◆ **YOUR OBJECTIVE**
Copy the data below, swapping every "How do I perform" for "How can I do this" and changing nothing else.

** Start of EXERCISE DATA **

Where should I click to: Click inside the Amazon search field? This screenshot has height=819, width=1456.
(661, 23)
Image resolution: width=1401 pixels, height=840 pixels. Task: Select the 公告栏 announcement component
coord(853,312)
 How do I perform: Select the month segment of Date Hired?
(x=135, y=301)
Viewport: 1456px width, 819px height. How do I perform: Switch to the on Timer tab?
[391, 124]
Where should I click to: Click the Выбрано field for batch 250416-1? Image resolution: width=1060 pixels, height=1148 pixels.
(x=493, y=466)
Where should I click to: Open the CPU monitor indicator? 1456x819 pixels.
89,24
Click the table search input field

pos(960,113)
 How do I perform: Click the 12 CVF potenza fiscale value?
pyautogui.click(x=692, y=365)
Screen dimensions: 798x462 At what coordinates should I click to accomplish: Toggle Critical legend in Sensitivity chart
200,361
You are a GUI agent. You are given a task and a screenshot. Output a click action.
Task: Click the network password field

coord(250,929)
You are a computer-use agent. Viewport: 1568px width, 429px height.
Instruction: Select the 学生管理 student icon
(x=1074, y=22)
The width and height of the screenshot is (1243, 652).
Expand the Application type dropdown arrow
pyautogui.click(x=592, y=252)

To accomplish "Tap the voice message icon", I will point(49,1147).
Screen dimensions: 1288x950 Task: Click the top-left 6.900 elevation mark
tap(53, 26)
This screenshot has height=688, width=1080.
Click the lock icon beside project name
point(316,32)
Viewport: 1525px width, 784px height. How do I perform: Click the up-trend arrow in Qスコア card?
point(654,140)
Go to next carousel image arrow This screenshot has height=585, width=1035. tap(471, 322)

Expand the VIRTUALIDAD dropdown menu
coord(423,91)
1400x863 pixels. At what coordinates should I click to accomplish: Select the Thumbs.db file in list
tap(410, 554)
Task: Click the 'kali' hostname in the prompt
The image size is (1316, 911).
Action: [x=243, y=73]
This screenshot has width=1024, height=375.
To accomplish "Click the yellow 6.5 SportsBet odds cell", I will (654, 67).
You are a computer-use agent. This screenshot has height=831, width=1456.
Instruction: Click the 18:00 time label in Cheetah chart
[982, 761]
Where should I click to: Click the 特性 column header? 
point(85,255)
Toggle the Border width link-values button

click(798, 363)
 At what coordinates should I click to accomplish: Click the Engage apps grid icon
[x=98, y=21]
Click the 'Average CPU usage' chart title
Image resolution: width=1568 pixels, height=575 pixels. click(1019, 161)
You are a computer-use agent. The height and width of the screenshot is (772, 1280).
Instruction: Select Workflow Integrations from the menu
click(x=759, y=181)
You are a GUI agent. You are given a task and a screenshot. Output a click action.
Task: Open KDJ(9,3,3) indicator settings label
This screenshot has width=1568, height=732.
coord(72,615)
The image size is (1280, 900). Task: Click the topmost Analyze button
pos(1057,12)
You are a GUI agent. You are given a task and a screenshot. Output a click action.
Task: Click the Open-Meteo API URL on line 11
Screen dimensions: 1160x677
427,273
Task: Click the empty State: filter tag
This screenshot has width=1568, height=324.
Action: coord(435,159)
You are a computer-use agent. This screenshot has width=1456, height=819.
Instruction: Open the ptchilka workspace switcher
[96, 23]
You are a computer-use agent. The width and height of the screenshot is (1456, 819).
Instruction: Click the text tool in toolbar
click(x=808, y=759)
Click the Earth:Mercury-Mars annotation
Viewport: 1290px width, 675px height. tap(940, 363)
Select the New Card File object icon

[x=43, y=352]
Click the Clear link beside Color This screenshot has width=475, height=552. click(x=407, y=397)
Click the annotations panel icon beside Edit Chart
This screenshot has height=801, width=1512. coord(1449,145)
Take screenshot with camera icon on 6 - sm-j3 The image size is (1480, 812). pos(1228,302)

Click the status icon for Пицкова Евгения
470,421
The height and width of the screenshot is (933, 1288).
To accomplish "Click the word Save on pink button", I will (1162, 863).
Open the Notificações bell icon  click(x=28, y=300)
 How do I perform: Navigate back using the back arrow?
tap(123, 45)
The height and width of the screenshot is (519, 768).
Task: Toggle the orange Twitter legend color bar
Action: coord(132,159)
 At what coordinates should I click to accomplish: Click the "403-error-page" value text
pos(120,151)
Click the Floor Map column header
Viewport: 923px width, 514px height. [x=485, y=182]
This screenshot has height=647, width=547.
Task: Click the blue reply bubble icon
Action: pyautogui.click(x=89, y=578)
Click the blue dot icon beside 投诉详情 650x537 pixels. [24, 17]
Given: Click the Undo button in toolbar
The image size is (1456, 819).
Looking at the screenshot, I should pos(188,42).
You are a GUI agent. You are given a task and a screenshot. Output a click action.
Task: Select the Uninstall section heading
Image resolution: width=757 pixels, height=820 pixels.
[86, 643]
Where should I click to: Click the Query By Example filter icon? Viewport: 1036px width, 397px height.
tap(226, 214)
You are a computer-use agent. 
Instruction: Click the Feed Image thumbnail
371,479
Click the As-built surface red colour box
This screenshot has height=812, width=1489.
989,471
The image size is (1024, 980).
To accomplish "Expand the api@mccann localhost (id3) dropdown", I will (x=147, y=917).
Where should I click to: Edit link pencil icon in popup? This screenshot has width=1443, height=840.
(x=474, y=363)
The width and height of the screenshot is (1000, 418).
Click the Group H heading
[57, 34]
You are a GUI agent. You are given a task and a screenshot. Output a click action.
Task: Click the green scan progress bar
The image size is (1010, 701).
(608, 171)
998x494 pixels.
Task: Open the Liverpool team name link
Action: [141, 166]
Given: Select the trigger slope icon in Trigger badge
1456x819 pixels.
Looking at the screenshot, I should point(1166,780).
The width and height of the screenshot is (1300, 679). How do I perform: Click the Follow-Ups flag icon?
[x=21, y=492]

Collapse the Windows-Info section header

** End of EXERCISE DATA **

◆ **EXERCISE SOLUTION**
Where should I click to: Click inside the Amazon search field? This screenshot has height=819, width=1456.
(661, 23)
Image resolution: width=1401 pixels, height=840 pixels. Task: Select the 公告栏 announcement component
coord(853,312)
 How can I do this: Select the month segment of Date Hired?
(x=135, y=301)
Viewport: 1456px width, 819px height. How can I do this: Switch to the on Timer tab?
[391, 124]
Where should I click to: Click the Выбрано field for batch 250416-1? Image resolution: width=1060 pixels, height=1148 pixels.
(x=493, y=466)
Where should I click to: Open the CPU monitor indicator? 1456x819 pixels.
89,24
Click the table search input field

pos(960,113)
 How can I do this: Click the 12 CVF potenza fiscale value?
pyautogui.click(x=692, y=365)
Screen dimensions: 798x462 At what coordinates should I click to accomplish: Toggle Critical legend in Sensitivity chart
200,361
You are a GUI agent. You are given a task and a screenshot. Output a click action.
Task: Click the network password field

coord(250,929)
You are a computer-use agent. Viewport: 1568px width, 429px height.
Instruction: Select the 学生管理 student icon
(x=1074, y=22)
The width and height of the screenshot is (1243, 652).
Expand the Application type dropdown arrow
pyautogui.click(x=592, y=252)

To accomplish "Tap the voice message icon", I will point(49,1147).
Screen dimensions: 1288x950 Task: Click the top-left 6.900 elevation mark
tap(53, 26)
This screenshot has height=688, width=1080.
Click the lock icon beside project name
point(316,32)
Viewport: 1525px width, 784px height. How can I do this: Click the up-trend arrow in Qスコア card?
point(654,140)
Go to next carousel image arrow This screenshot has height=585, width=1035. tap(471, 322)

Expand the VIRTUALIDAD dropdown menu
coord(423,91)
1400x863 pixels. At what coordinates should I click to accomplish: Select the Thumbs.db file in list
tap(410, 554)
Task: Click the 'kali' hostname in the prompt
The image size is (1316, 911).
Action: [x=243, y=73]
This screenshot has width=1024, height=375.
To accomplish "Click the yellow 6.5 SportsBet odds cell", I will (654, 67).
You are a computer-use agent. This screenshot has height=831, width=1456.
Instruction: Click the 18:00 time label in Cheetah chart
[982, 761]
Where should I click to: Click the 特性 column header? 
point(85,255)
Toggle the Border width link-values button

click(798, 363)
 At what coordinates should I click to accomplish: Click the Engage apps grid icon
[x=98, y=21]
Click the 'Average CPU usage' chart title
Image resolution: width=1568 pixels, height=575 pixels. click(1019, 161)
You are a computer-use agent. The height and width of the screenshot is (772, 1280).
Instruction: Select Workflow Integrations from the menu
click(x=759, y=181)
You are a GUI agent. You are given a task and a screenshot. Output a click action.
Task: Open KDJ(9,3,3) indicator settings label
This screenshot has width=1568, height=732.
coord(72,615)
The image size is (1280, 900). Task: Click the topmost Analyze button
pos(1057,12)
You are a GUI agent. You are given a task and a screenshot. Output a click action.
Task: Click the Open-Meteo API URL on line 11
Screen dimensions: 1160x677
427,273
Task: Click the empty State: filter tag
This screenshot has width=1568, height=324.
Action: coord(435,159)
You are a computer-use agent. This screenshot has width=1456, height=819.
Instruction: Open the ptchilka workspace switcher
[96, 23]
You are a computer-use agent. The width and height of the screenshot is (1456, 819).
Instruction: Click the text tool in toolbar
click(x=808, y=759)
Click the Earth:Mercury-Mars annotation
Viewport: 1290px width, 675px height. tap(940, 363)
Select the New Card File object icon

[x=43, y=352]
Click the Clear link beside Color This screenshot has width=475, height=552. click(x=407, y=397)
Click the annotations panel icon beside Edit Chart
This screenshot has height=801, width=1512. coord(1449,145)
Take screenshot with camera icon on 6 - sm-j3 The image size is (1480, 812). pos(1228,302)

Click the status icon for Пицкова Евгения
470,421
The height and width of the screenshot is (933, 1288).
To accomplish "Click the word Save on pink button", I will (1162, 863).
Open the Notificações bell icon  click(x=28, y=300)
 How can I do this: Navigate back using the back arrow?
tap(123, 45)
The height and width of the screenshot is (519, 768).
Task: Toggle the orange Twitter legend color bar
Action: coord(132,159)
 At what coordinates should I click to accomplish: Click the "403-error-page" value text
pos(120,151)
Click the Floor Map column header
Viewport: 923px width, 514px height. [x=485, y=182]
This screenshot has height=647, width=547.
Task: Click the blue reply bubble icon
Action: pyautogui.click(x=89, y=578)
Click the blue dot icon beside 投诉详情 650x537 pixels. [24, 17]
Given: Click the Undo button in toolbar
The image size is (1456, 819).
Looking at the screenshot, I should pos(188,42).
You are a GUI agent. You are given a task and a screenshot. Output a click action.
Task: Select the Uninstall section heading
Image resolution: width=757 pixels, height=820 pixels.
[86, 643]
Where should I click to: Click the Query By Example filter icon? Viewport: 1036px width, 397px height.
tap(226, 214)
You are a computer-use agent. 
Instruction: Click the Feed Image thumbnail
371,479
Click the As-built surface red colour box
This screenshot has height=812, width=1489.
989,471
The image size is (1024, 980).
To accomplish "Expand the api@mccann localhost (id3) dropdown", I will (x=147, y=917).
Where should I click to: Edit link pencil icon in popup? This screenshot has width=1443, height=840.
(x=474, y=363)
The width and height of the screenshot is (1000, 418).
Click the Group H heading
[57, 34]
You are a GUI agent. You are given a task and a screenshot. Output a click action.
Task: Click the green scan progress bar
The image size is (1010, 701).
(608, 171)
998x494 pixels.
Task: Open the Liverpool team name link
Action: [141, 166]
Given: Select the trigger slope icon in Trigger badge
1456x819 pixels.
Looking at the screenshot, I should point(1166,780).
The width and height of the screenshot is (1300, 679). How can I do this: Click the Follow-Ups flag icon?
[x=21, y=492]

Collapse the Windows-Info section header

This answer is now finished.